**Assignment A**. In the news report on the 12-year-old girl's court case, on what date did the Supreme Court deliver its judgment?
**Assignment B**. Name every kind of health professional the girl saw while seeking an abortion, according to the news report on her court case.
**Assignment C**. Resume the news report on the 12-year-old girl's court case, picking up after its final sentence.

**Extract to read**.
===============
Girl, 12, wins Queensland Supreme Court backing for abortion
A 12-year-old girl was forced to get permission from Queensland’s Supreme Court for an abortion.
A 12-year-old girl was forced to get permission from Queensland’s Supreme Court for an abortion after falling pregnant to another child.
The girl, identified in court documents only as “Q”, had spent a month seeking an abortion, first dealing with a GP, before seeing a social worker, two specialist obstetricians and a psychiatrist, before it was deemed a court order would be required under Queensland’s criminal laws.
She had fallen pregnant nine weeks earlier to a child of about the same age. The boy was unaware of the pregnancy, according to court documents.
Central Queensland public health workers took the matter to court after doctors, the girl and her parents all agreed that she was mature enough to consent to the abortion, and that continuing the pregnancy could cause her physical and emotional harm.
In a judgment delivered on April 20, but only published yesterday, the Supreme Court ordered that she be allowed to take the drugs Mifepristone and Misoprostol to terminate the pregnancy by April 23.
===============
**Input data**.

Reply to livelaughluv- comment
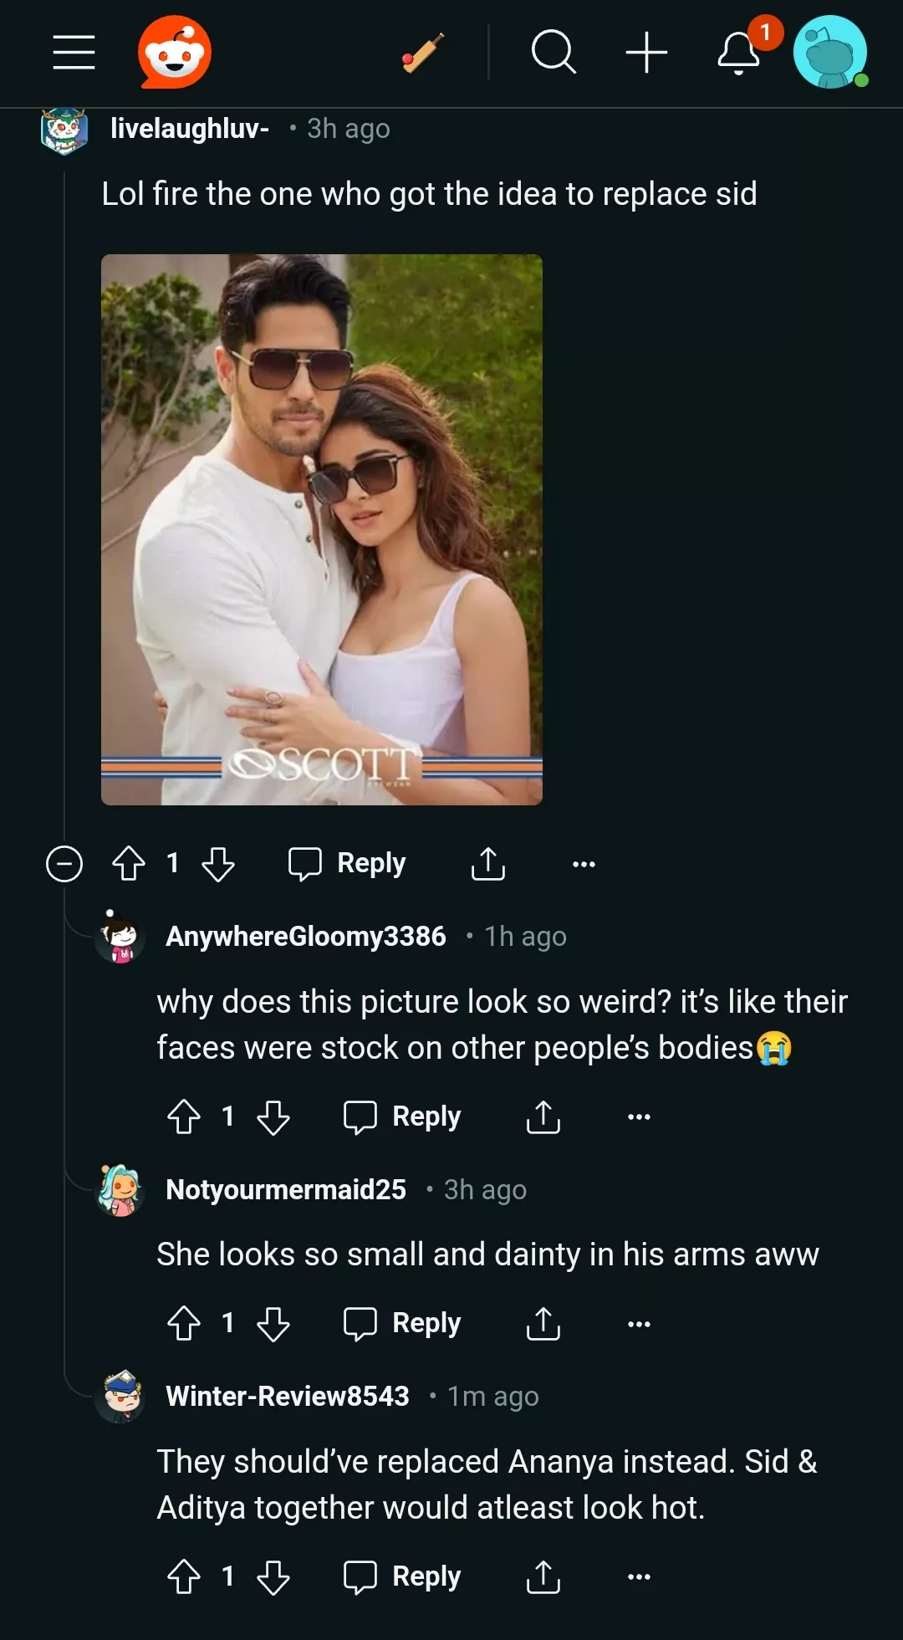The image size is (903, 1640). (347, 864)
===============
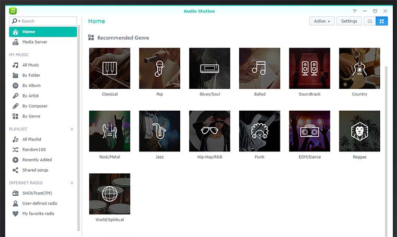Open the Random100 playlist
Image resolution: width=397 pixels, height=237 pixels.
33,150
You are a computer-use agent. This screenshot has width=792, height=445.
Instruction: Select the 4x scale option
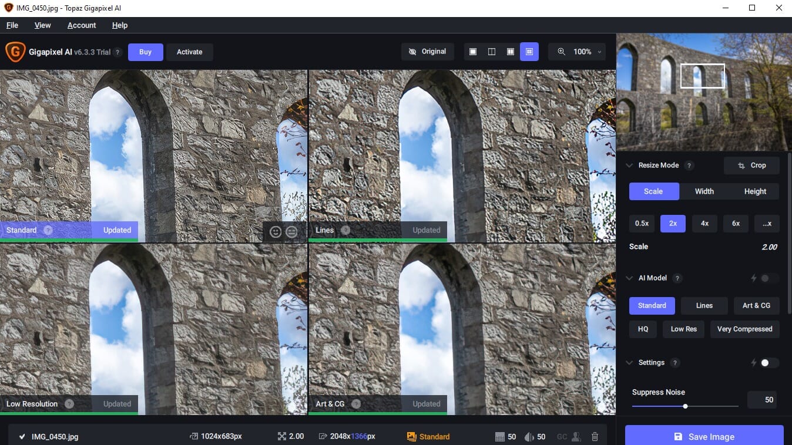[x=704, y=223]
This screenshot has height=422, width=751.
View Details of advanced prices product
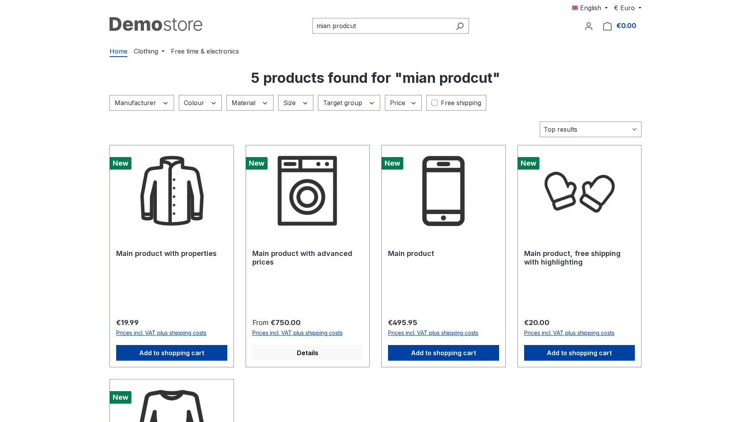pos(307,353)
===============
**Exercise result A**. April 20

**Exercise result B**. A GP, a social worker, two specialist obstetricians and a psychiatrist

**Exercise result C**.
If the drugs failed to cause the abortion, the court ordered that the pregnancy be terminated via surgery today. In an affidavit to the court, she said the pregnancy had been “very stressful”.
“She reports that ‘earlier this year and during periods of emotional distress’, she ran away from home, cut herself and attempted suicide on two occasions,” judge Duncan McMeekin said.
The girl had “significant difficulties in adjusting” to her parents’ separation, Justice McMeekin said, before citing a psychiatrist who examined her.
“I am concerned that, with her recent history of self-harm and thoughts of suicide, having to proceed with the pregnancy is likely to precipitate further similar decompensations in (the girl) and an increased risk of resuming patterns of self-harm,” the psychiatrist told the court.
Justice McMeekin said he sought evidence from the girl so that he was confident it was her own informed view the abortion go ahead. “Q’s consent to the procedures does not of course make them lawful … but (sections) 224 and 225 (of Queensland’s Criminal Code) still make those actions unlawful unless authorised or justified by law.”
He said the risk of harm to the girl meant that the court could legally order the abortion.
The Australian Christian Lobby’s Wendy Francis said “with adequate support” the child could deliver the baby and place it up for adoption. “There is also the question as to what responsibility there is to inform the father of the pregnancy,” she said.
James Cook University professor of obstetrics Caroline de Costa, an advocate for abortion law reform, said doctors were “being very cautious because of the way the law is written”.
“There is caution on the part of doctors in the case of a 12-year-old,” Dr de Costa said.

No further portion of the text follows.